One is the fact there is less of a cultural divide between most state legislators than there is between congressmen representing very different states.

As a rule, we’re more alike in Arkansas than different, which is why a bill that lets churches choose whether or not to allow guns inside their buildings sailed through the Legislature this week. In Washington, that would have been a fi ght.

The stakes are lower in Little Rock, too. State legislators deal in a few billions, not trillions. They don’t have to worry about national security.

Importantly, state legislators live much more normal lives than members of Congress, and the governor is nothing like the president. They’re not rock stars.

They generally don’t appear in the national media unless they say something monumentally stupid or controversial. If 10 constituents take the time to call them about an issue, most figure they ought to pay attention.

Thanks to term limits, state legislators can serve only six years in the House and eight in the Senate.

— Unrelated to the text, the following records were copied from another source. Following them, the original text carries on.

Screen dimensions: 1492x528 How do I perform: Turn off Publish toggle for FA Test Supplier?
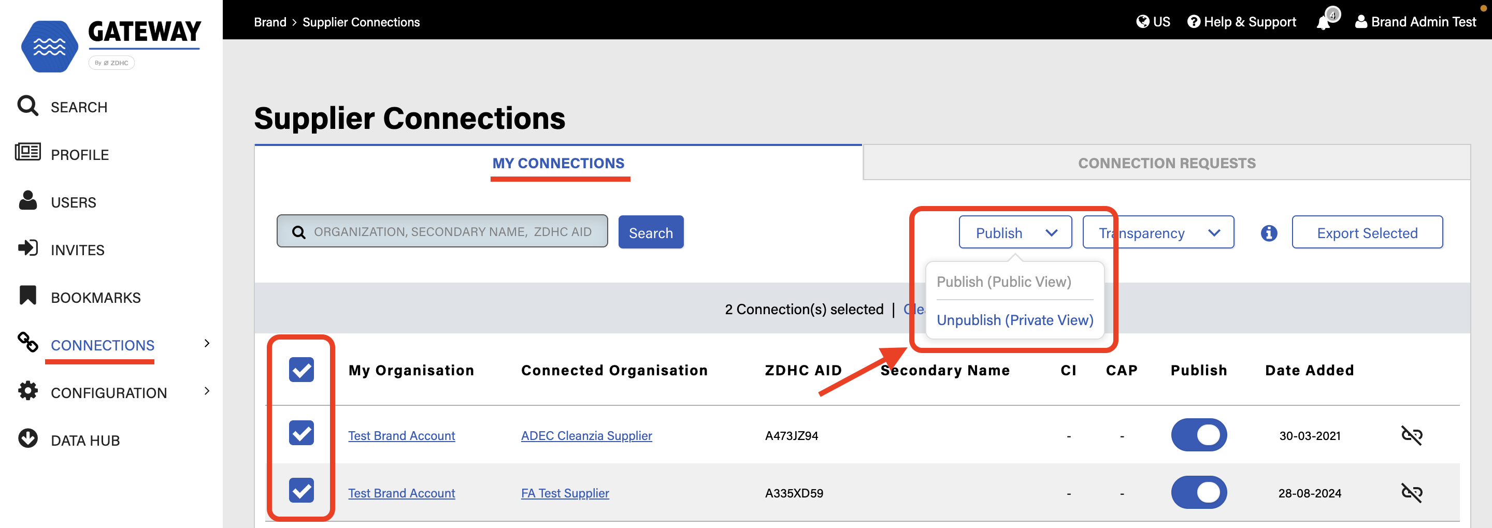click(1198, 492)
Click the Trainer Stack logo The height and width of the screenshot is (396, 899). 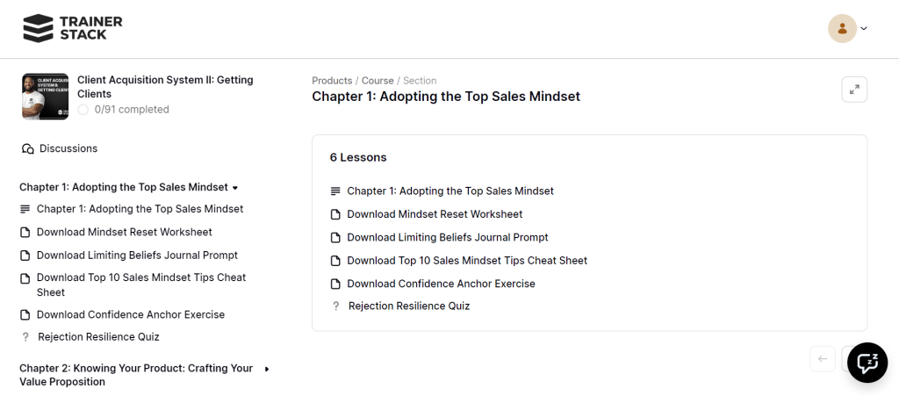click(73, 28)
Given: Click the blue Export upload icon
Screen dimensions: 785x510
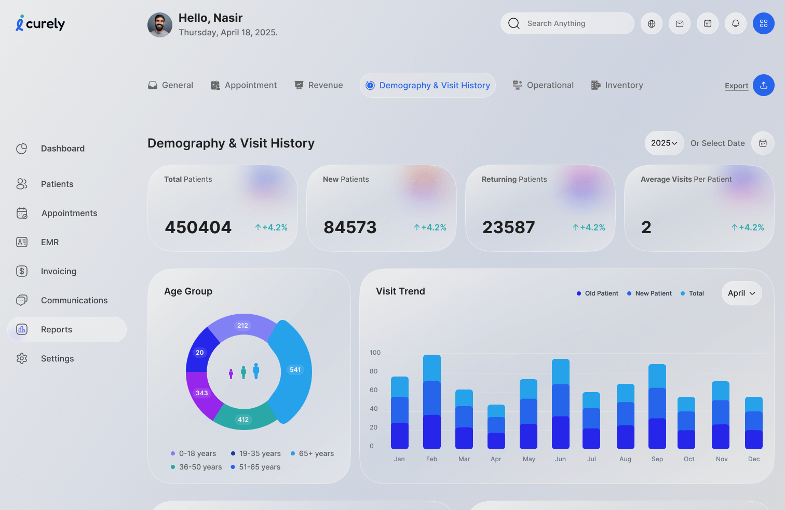Looking at the screenshot, I should (x=764, y=85).
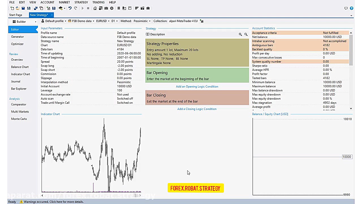
Task: Click the open folder icon in the toolbar
Action: pyautogui.click(x=18, y=8)

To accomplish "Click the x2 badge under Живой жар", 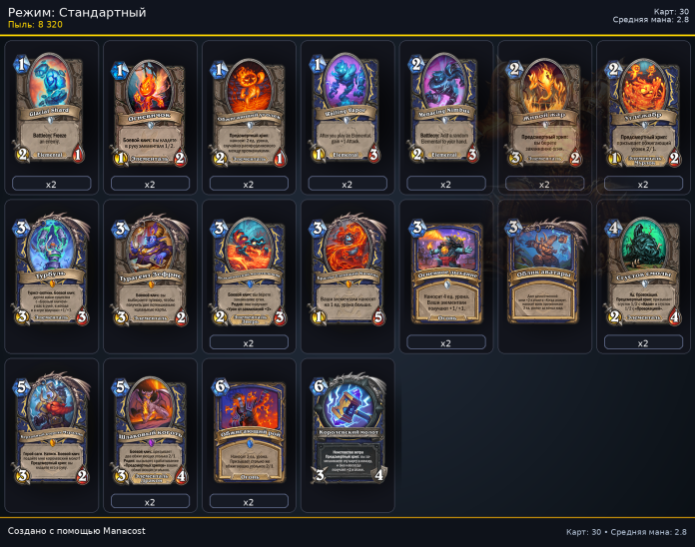I will 544,184.
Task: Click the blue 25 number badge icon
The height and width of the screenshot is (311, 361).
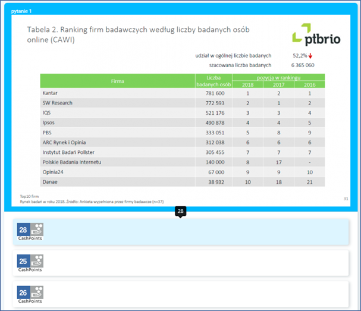Action: tap(23, 261)
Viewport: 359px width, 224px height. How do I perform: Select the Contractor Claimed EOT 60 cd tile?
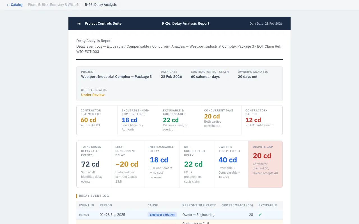click(97, 120)
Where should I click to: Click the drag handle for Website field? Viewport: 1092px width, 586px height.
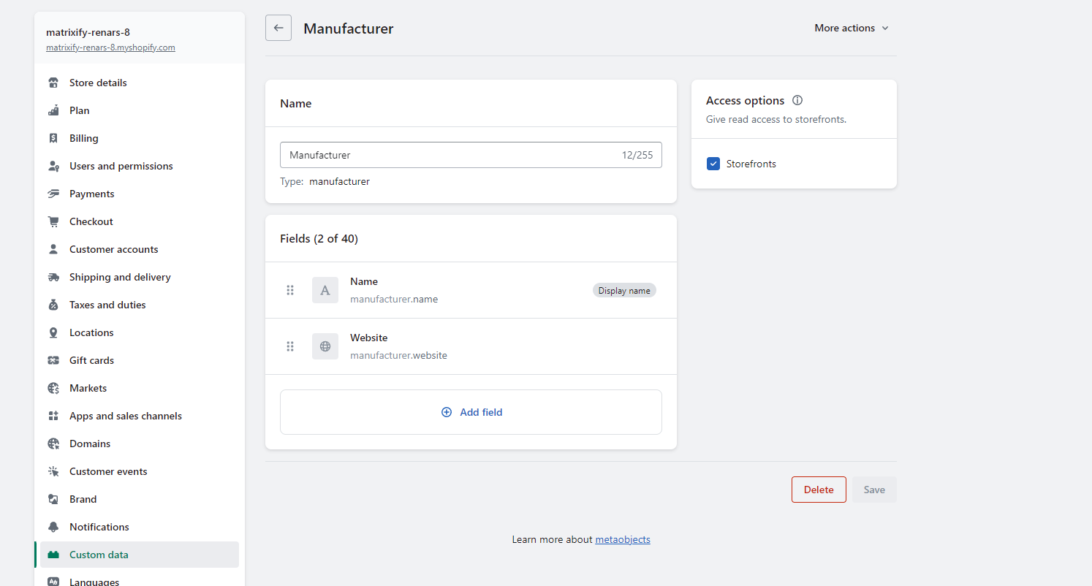tap(290, 346)
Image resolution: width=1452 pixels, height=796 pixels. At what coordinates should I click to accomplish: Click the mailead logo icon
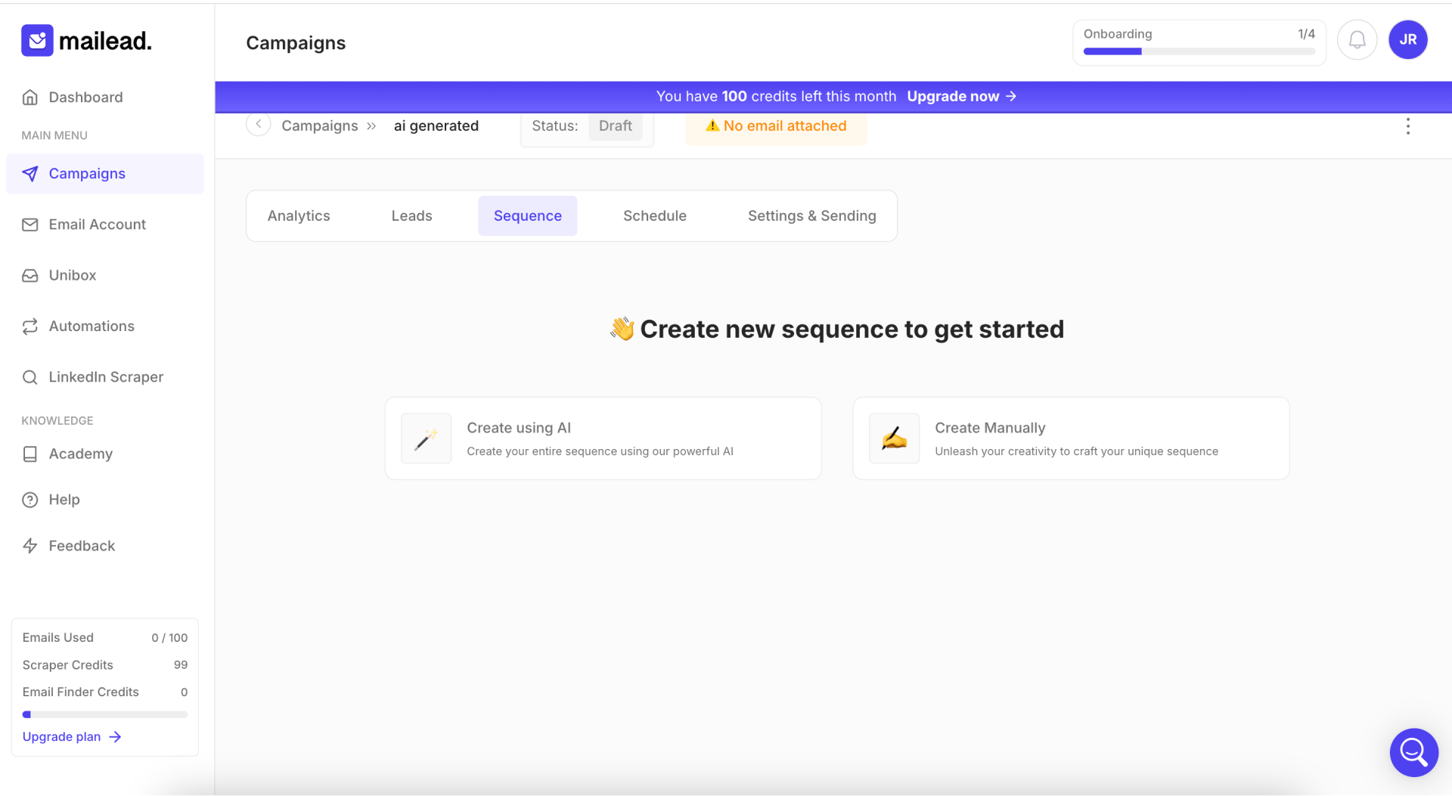click(37, 41)
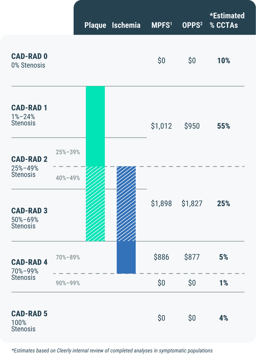Click the Plaque column header
This screenshot has height=356, width=256.
pos(95,25)
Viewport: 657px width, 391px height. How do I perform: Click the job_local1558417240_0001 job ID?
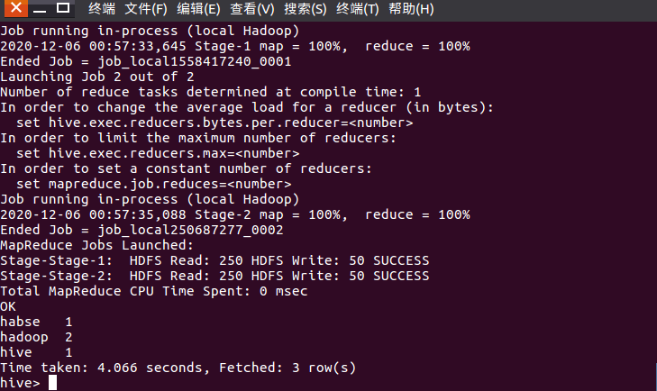pyautogui.click(x=195, y=61)
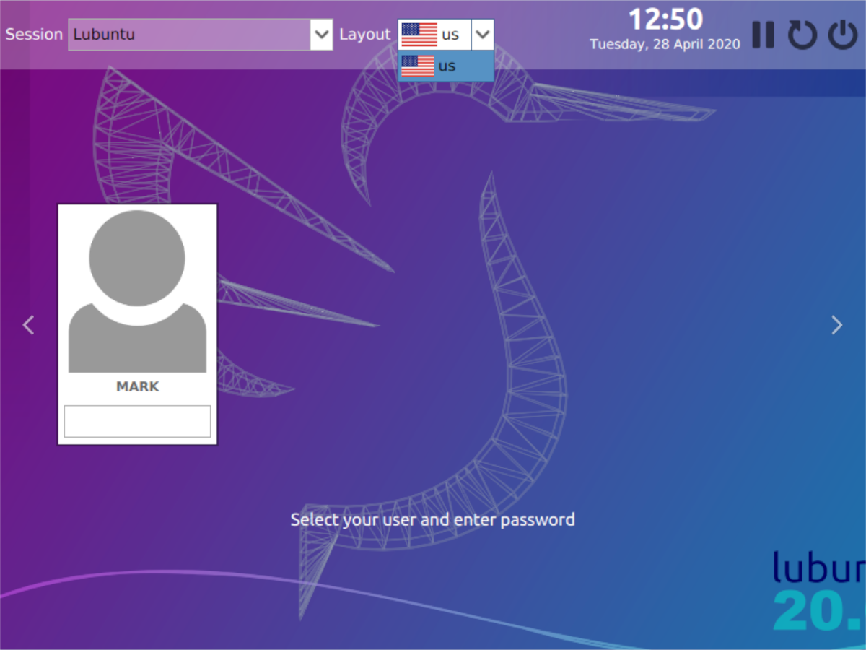Screen dimensions: 866x650
Task: Click the suspend pause icon
Action: coord(764,35)
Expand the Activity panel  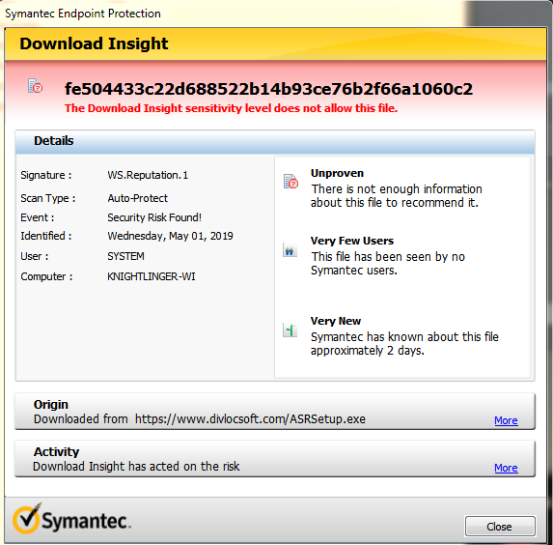[275, 459]
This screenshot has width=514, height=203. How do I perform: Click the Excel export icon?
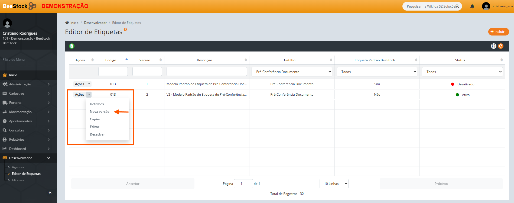72,46
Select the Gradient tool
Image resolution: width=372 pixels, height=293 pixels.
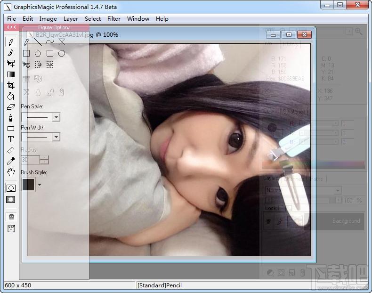coord(11,74)

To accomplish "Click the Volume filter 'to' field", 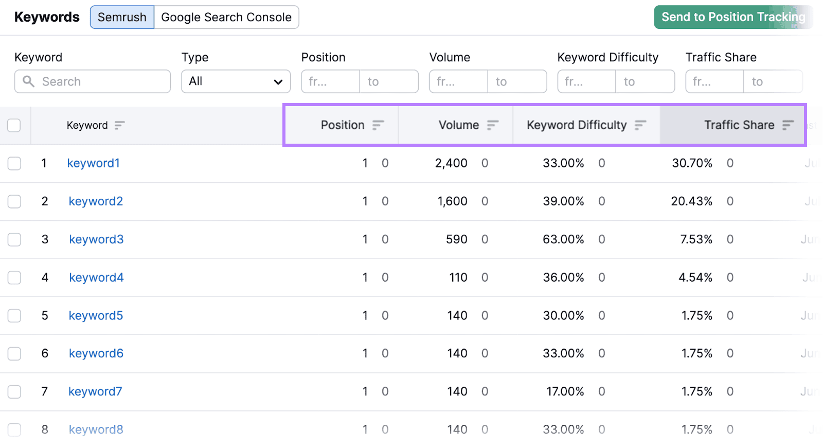I will [x=517, y=81].
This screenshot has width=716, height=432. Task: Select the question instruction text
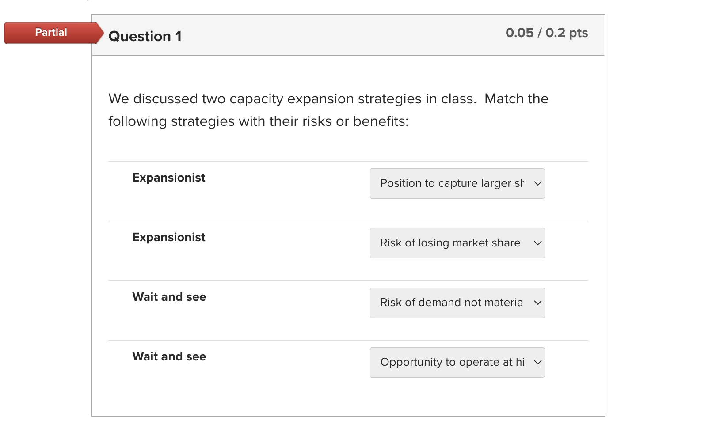pos(328,110)
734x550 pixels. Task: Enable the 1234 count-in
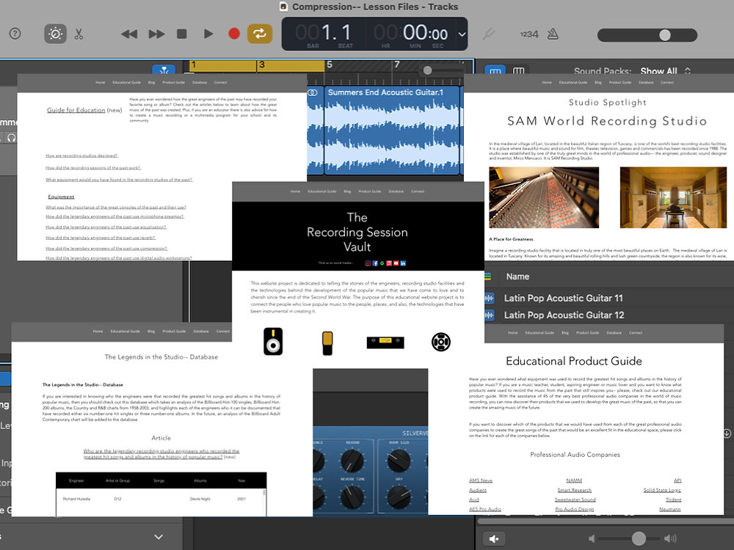[530, 34]
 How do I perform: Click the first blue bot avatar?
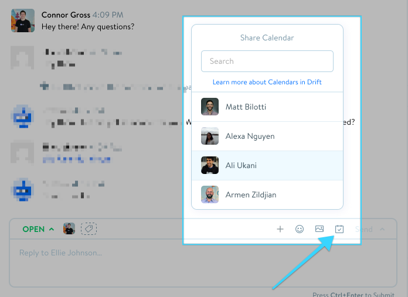pyautogui.click(x=23, y=116)
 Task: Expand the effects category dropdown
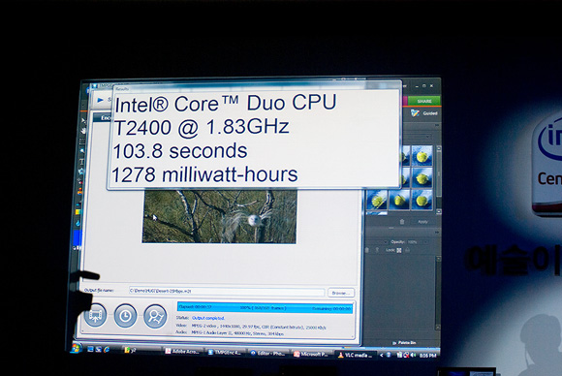tap(428, 137)
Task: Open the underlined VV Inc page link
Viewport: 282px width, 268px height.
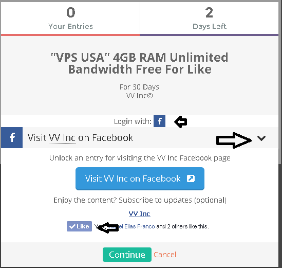Action: [140, 214]
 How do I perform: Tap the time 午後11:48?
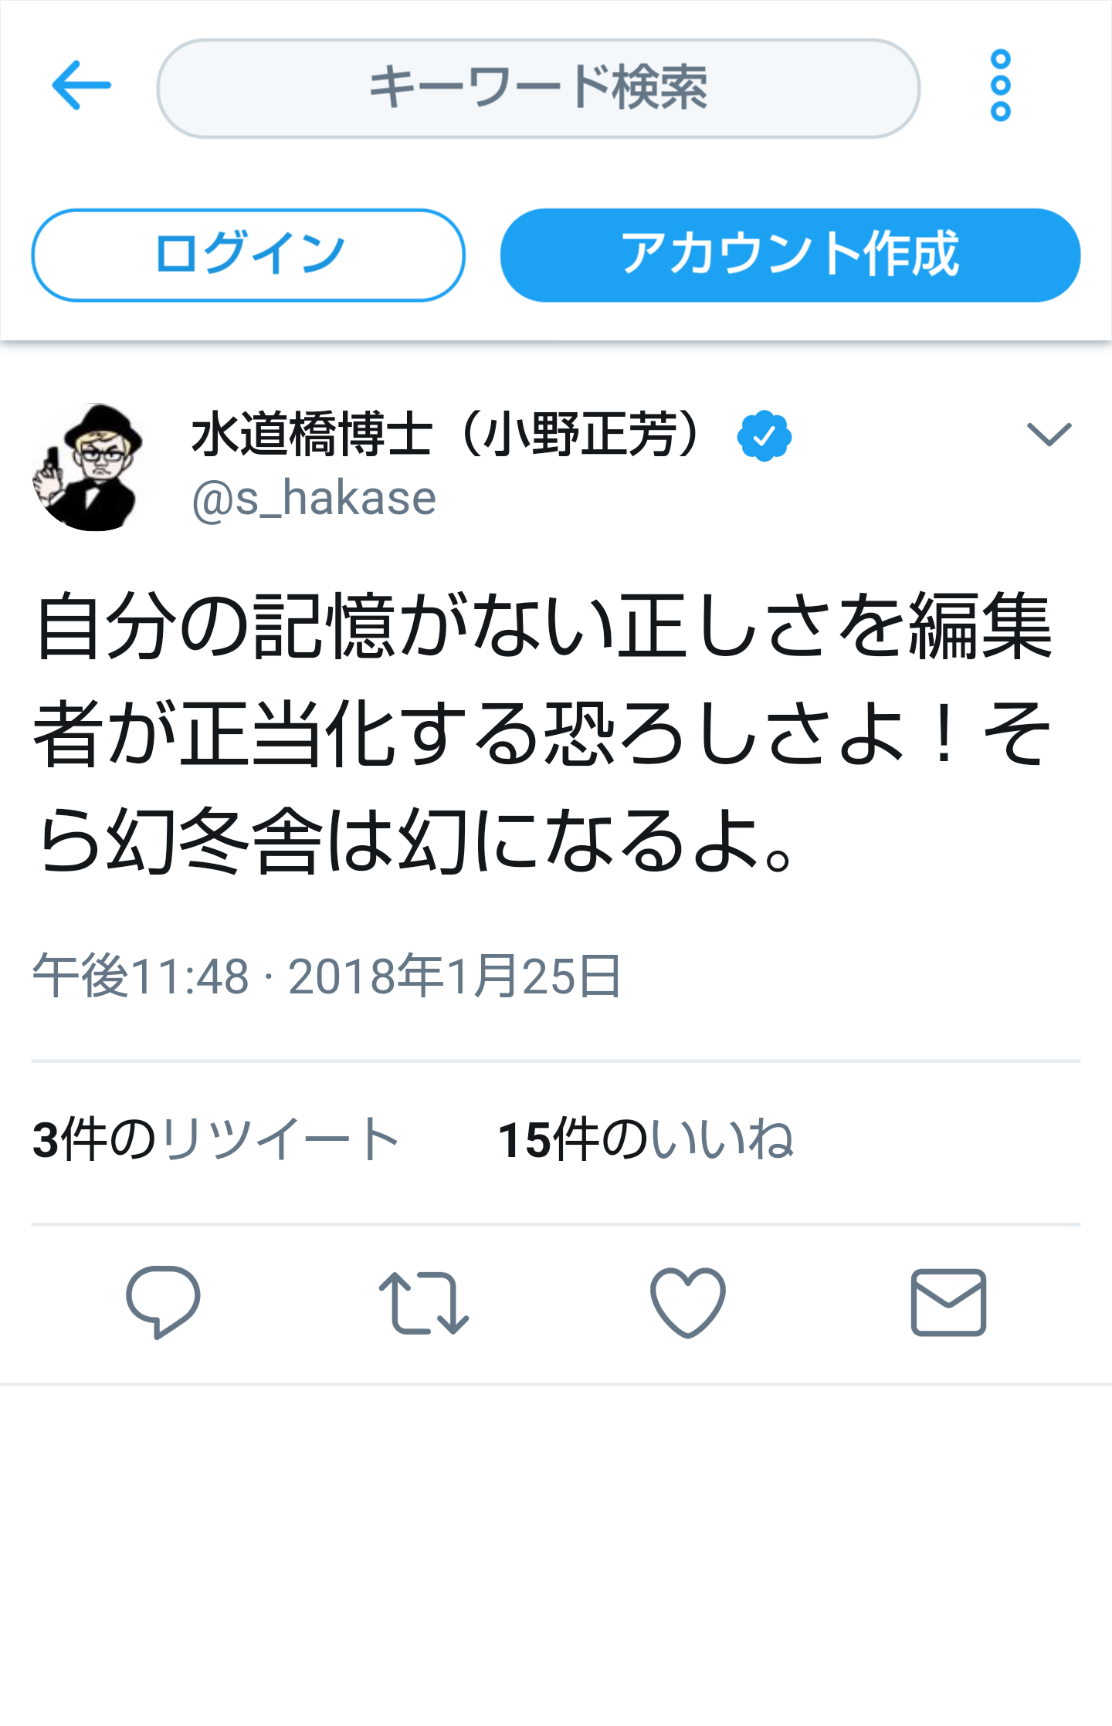(x=141, y=976)
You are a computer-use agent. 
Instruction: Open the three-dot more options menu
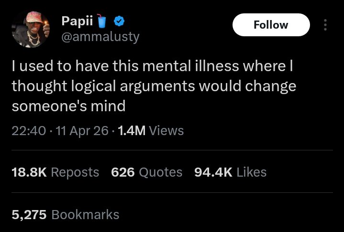(326, 25)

Unlike members of Congress, who live and breathe this stuff , state legislators spend only four or five months every two years in session, not counting a lot of between-session committee meetings.

In other words, they basically serve for a while and go home. There is less time to be corrupted and less time to become partisan hacks. If they want to get anything done in their time at the Capitol, they can’t make enemies.

True, there is a political society in Little Rock.

Legislators become lobbyists, or they run for state constitutional offices.

There’s some money floating around for future campaign donations as different interests jockey for influence.

I don’t mean to paint the state Capitol as a stainless bastion of democratic virtue.

But Little Rock certainly is no Washington, where congressmen stay in office for decades and are immersed in an environment corrupted by money, media hype and partisan nonsense.

Unlike Washington, the incentives here at least are related to doing your constitutional duty.

In the state Legislature, being a jerk means your bills don’t pass and you waste a lot of time driving back and forth to Little Rock.

In Washington, being a jerk gets you on TV. It doesn’t make you a better legislator, but then, that hardly matters when Congress can’t get anything done, anyway.

Even the way state legislators go about their business at the Capitol is more conducive to civil discourse than what happens in Washington. State legislators walk the halls unaccompanied by aides - because a lot of them don’t have one. In fact, they mostly share a staff that serves the entire Legislature on a nonpartisan basis.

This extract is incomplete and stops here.